Material provided section start

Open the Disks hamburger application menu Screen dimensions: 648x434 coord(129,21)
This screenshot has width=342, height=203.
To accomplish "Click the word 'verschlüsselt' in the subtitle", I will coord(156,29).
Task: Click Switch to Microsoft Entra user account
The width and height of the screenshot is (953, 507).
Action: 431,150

Material provided section end
Material provided section start

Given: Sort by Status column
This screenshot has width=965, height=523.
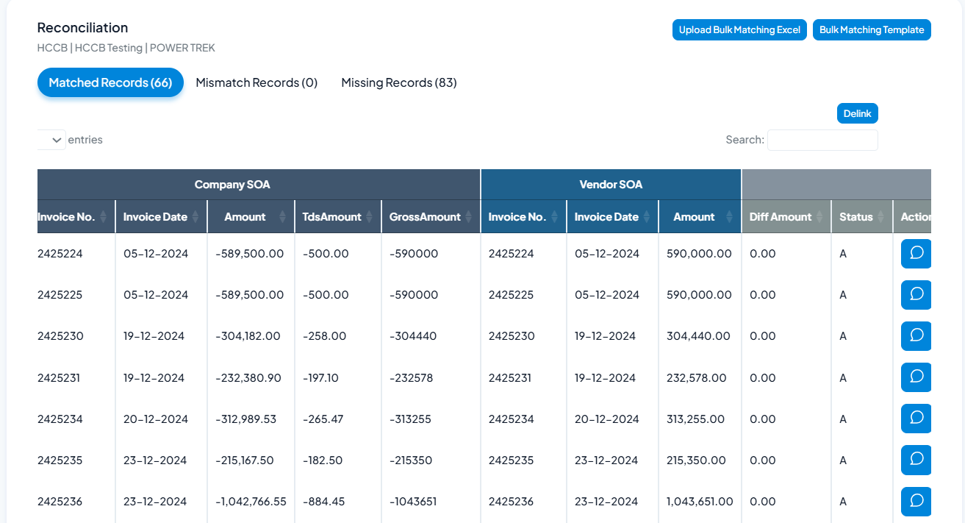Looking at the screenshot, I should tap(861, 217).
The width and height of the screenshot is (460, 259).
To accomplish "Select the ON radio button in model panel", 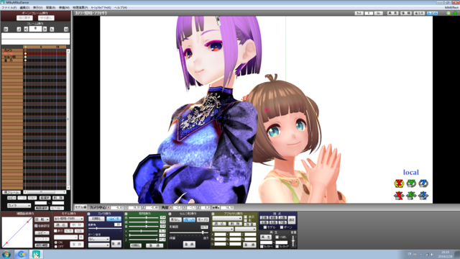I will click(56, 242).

Material provided section end

Instructions for the task —
Output should match, line for line, the stretch of the material above from the line holding "Open the Disks" through the line holding "Task: Click Switch".

Answer space —
Open the Disks hamburger application menu Screen dimensions: 648x434 coord(129,21)
This screenshot has width=342, height=203.
To accomplish "Click the word 'verschlüsselt' in the subtitle", I will coord(156,29).
Task: Click Switch to Microsoft Entra user account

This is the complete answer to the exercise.